La séquence du discours se termine en affirmant que les politiques russes ne seront jamais fondées sur l’invocation d’un « exceptionnalisme  » et que la Russie respecte le droit international et croit dans le rôle central et inviolable des Nations unies.

Exercice de stratégie déclaratoire centré sur la technologie, la partie sécuritaire de ce discours est focalisée sur la dissuasion nucléaire (toutes les technologies présentées sont soit des vecteurs ou porteurs nucléaires, soit des vecteurs à capacité duale), cœur de l’architecture de défense russe.

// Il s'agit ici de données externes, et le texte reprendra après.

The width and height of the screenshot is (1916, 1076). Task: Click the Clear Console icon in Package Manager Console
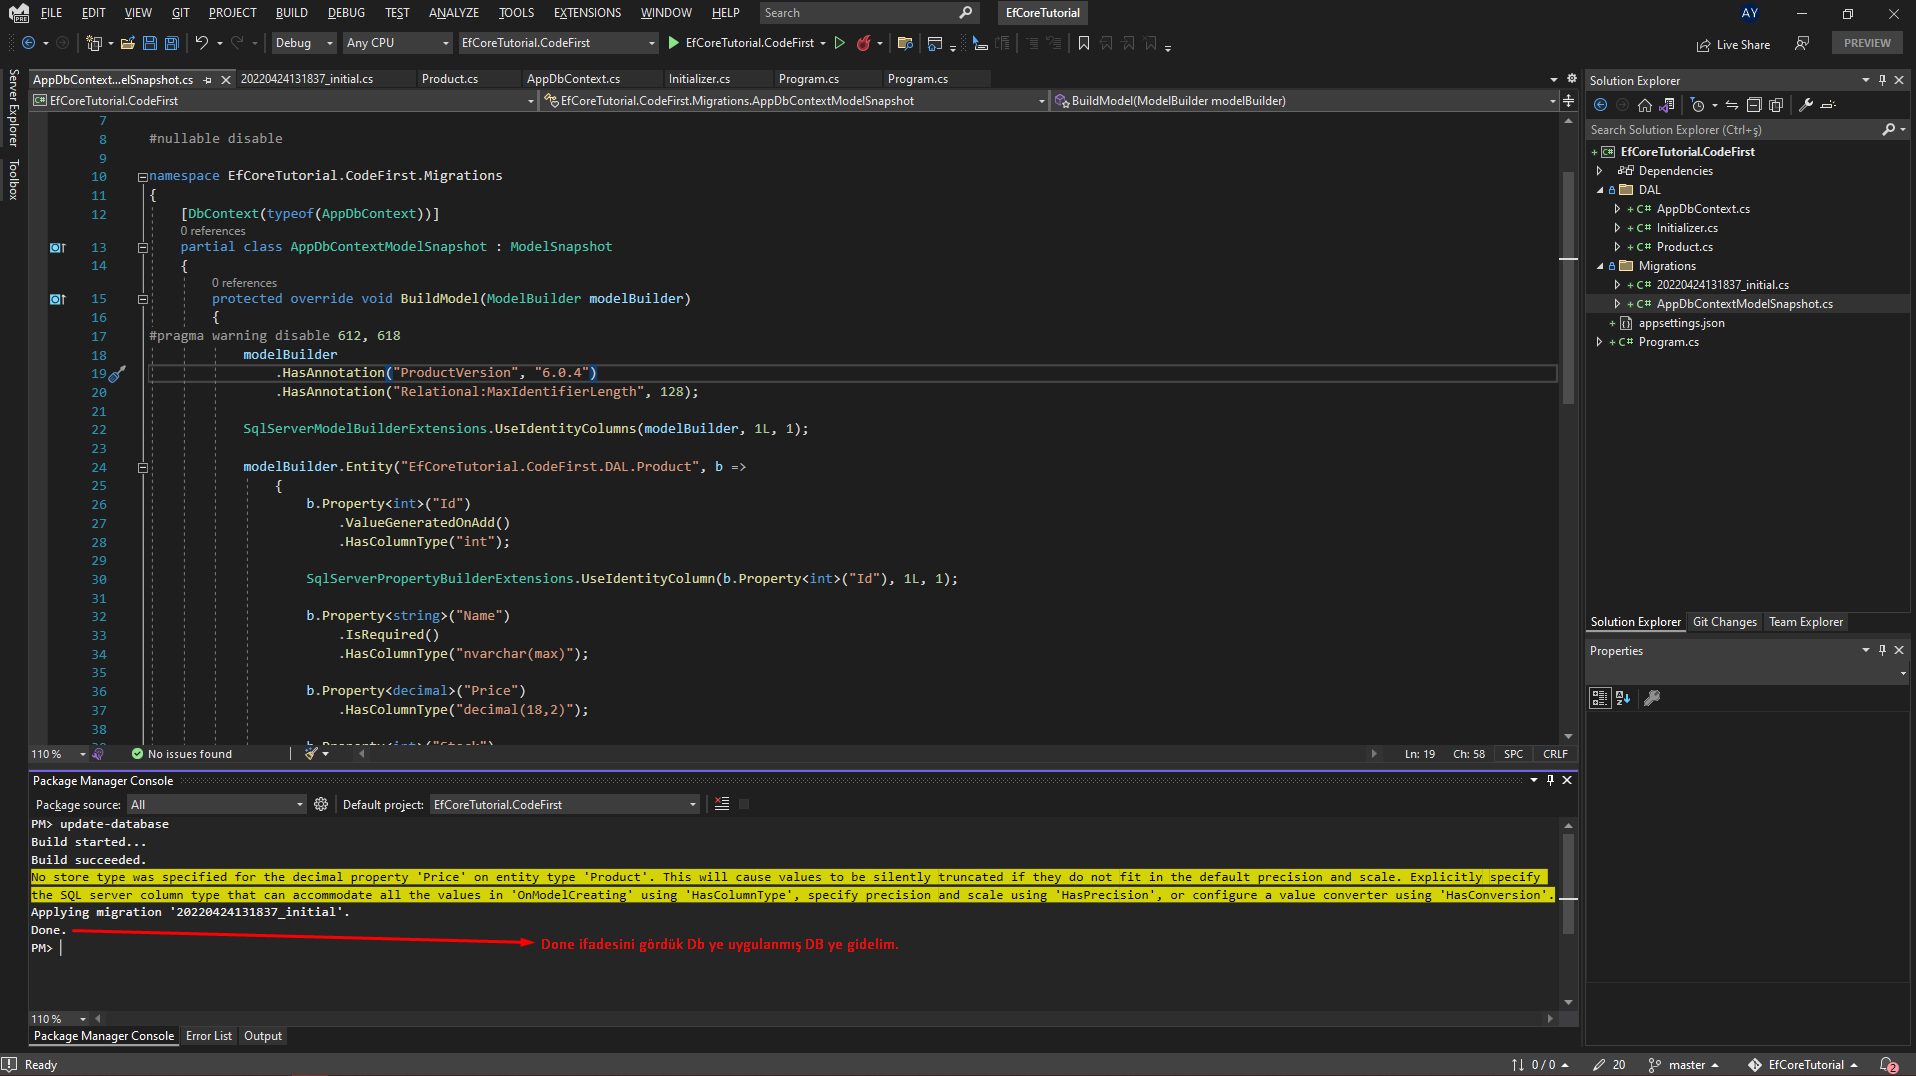tap(722, 803)
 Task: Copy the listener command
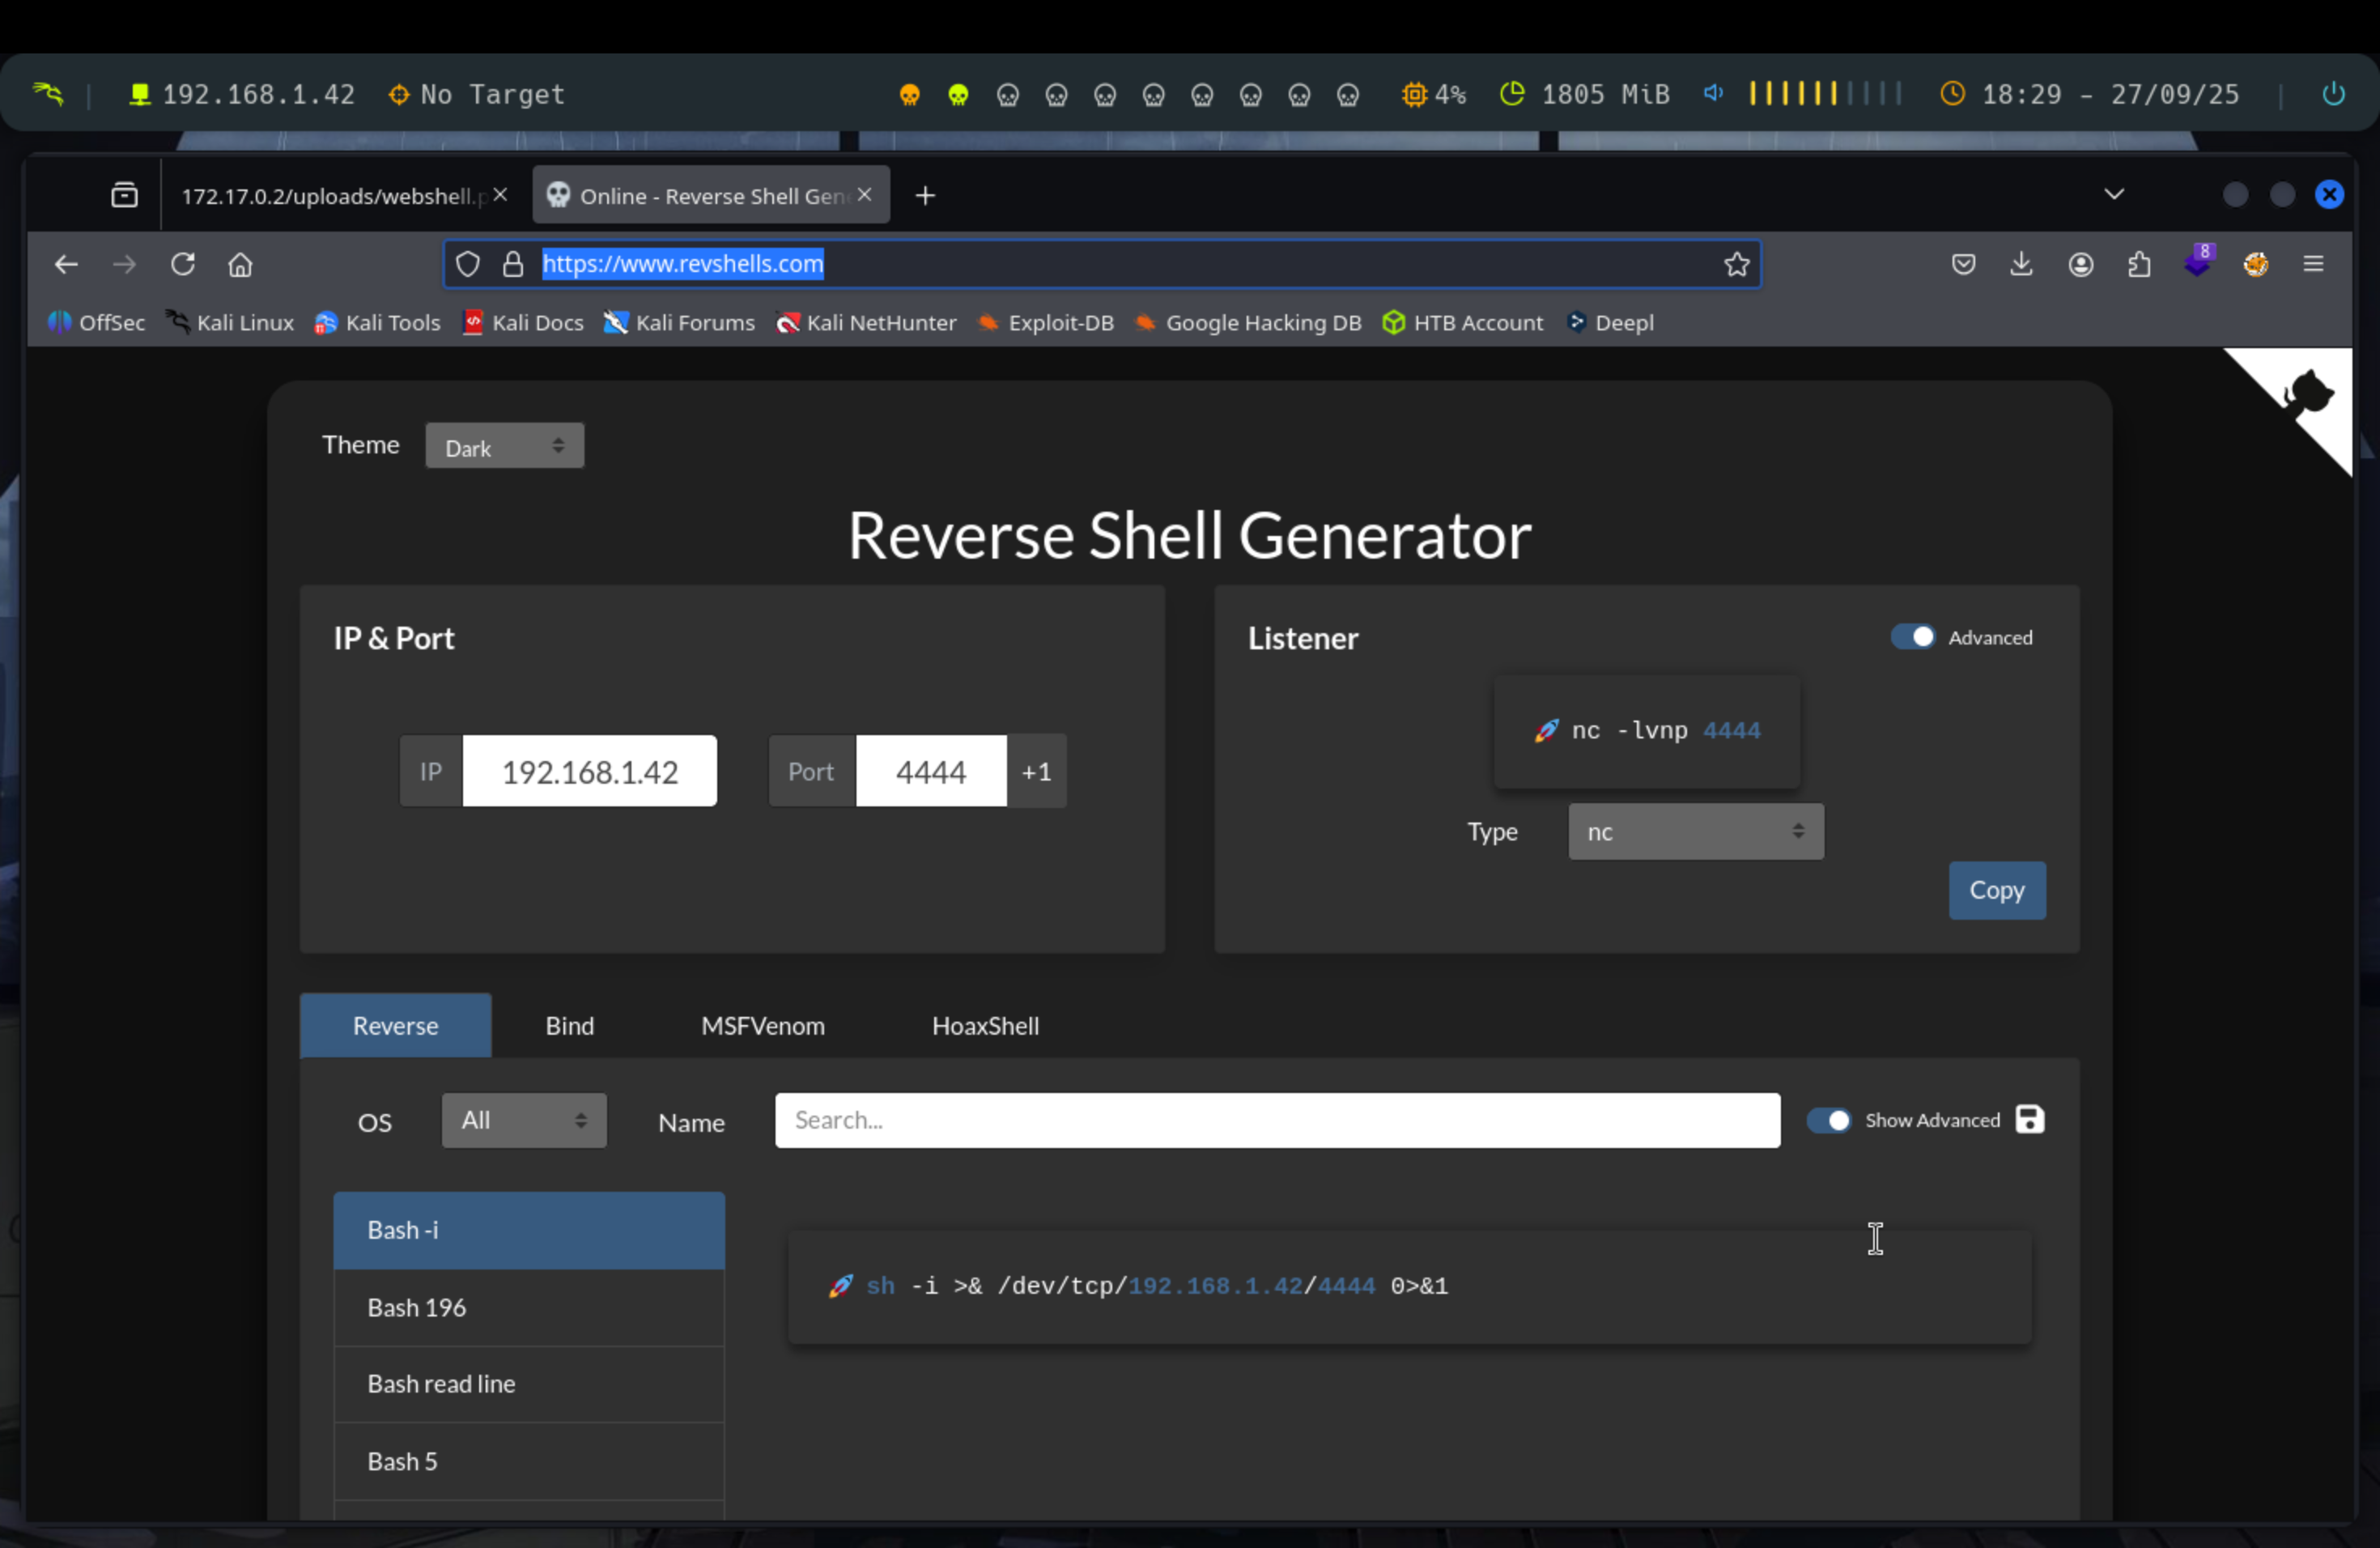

Ce discours est une réponse d’une part au déploiement du bouclier antimissiles, d’autre part aux mutations doctrinales et aux modernisations capacitaires portées par la NPR américaine parue en février 2018. Le propos est avant tout destiné à signifier – y compris au besoin en bluffant quant à l’avance ou quant aux capacités technologiques des systèmes d’armes présentés – que la Russie opère au-delà de son retour militaire avec l’intervention en Syrie, un retour dans la compétition pour la maîtrise de la haute technologie militaire, notamment nucléaire, à même de contourner le système américain de défense antimissiles ; système dont l’expansion ne pouvait du reste que générer une nouvelle course aux armements.

Il s’agit de réaffirmer que l’arsenal nucléaire est indispensable à la sécurité de la Russie et qu’il demeure à la pointe de l’innovation tout en rappelant au passage que la stratégie de dissuasion nucléaire russe n’a rien de préemptive.

Certes, des nuances sont probablement à apporter quant aux possibilités financières de concrétiser l’ensemble de ces programmes d’armements et quant à la véracité de certaines performances des matériels voire même quant à la réalité de certains matériels. En effet, débuter le développement d’un programme ne signifie pas, loin de là, qu’il est sur le point d’aboutir. Parler d’absence de restriction de portée pour un vecteur missilier peut être réaliste si l’on parle de missiles balistiques pouvant être tirés depuis des SNLE croisant potentiellement n’importe où ou depuis un territoire national transcontinental comme la Russie. En revanche, avancer une absence de restriction de portée pour un missile de croisière, même hypersonique, est encore douteux vu l’état d’avancement de cette technologie, à moins d’affirmer cela en tenant compte de l’allonge de l’appareil porteur qui pour le coup se doit d’être un bombardier stratégique. Parler d’invulnérabilité des systèmes d’armes relève davantage de la propagande. L’invulnérabilité n’existe qu’à un instant « t » de l’évolution technologique et en supposant que l’on connaît exactement l’état des capacités offensives adverses. Parler du succès d’une phase de test n’indique rien sur le positionnement de cette phase dans l’état d’avancement général du programme… Mais, par-delà ses nuances, il n’en demeure pas moins qu’il faut observer avec le plus grand sérieux la réalité de la position nationale et de l’affirmation politique portées par le discours.


Alexis Baconnet est chercheur à l’Institut français d’analyse stratégique (IFAS) et chercheur associé au Centre lyonnais d’études de sécurité internationale et de défense (CLESID), EA 4586 Francophonie, mondialisation et relations internationales, université de Jean Moulin Lyon 3.


Photo : Capture d’écran de la vidéo du tir d’un Kh-47M2 Kinzhal depuis un MiG-31 - Russia Today 2018.


[1Strategic Arms Reduction Treaty.

[2Pour Multiple Independently Re-entry Vehicules, c’est-à-dire porteur de plusieurs têtes nucléaires.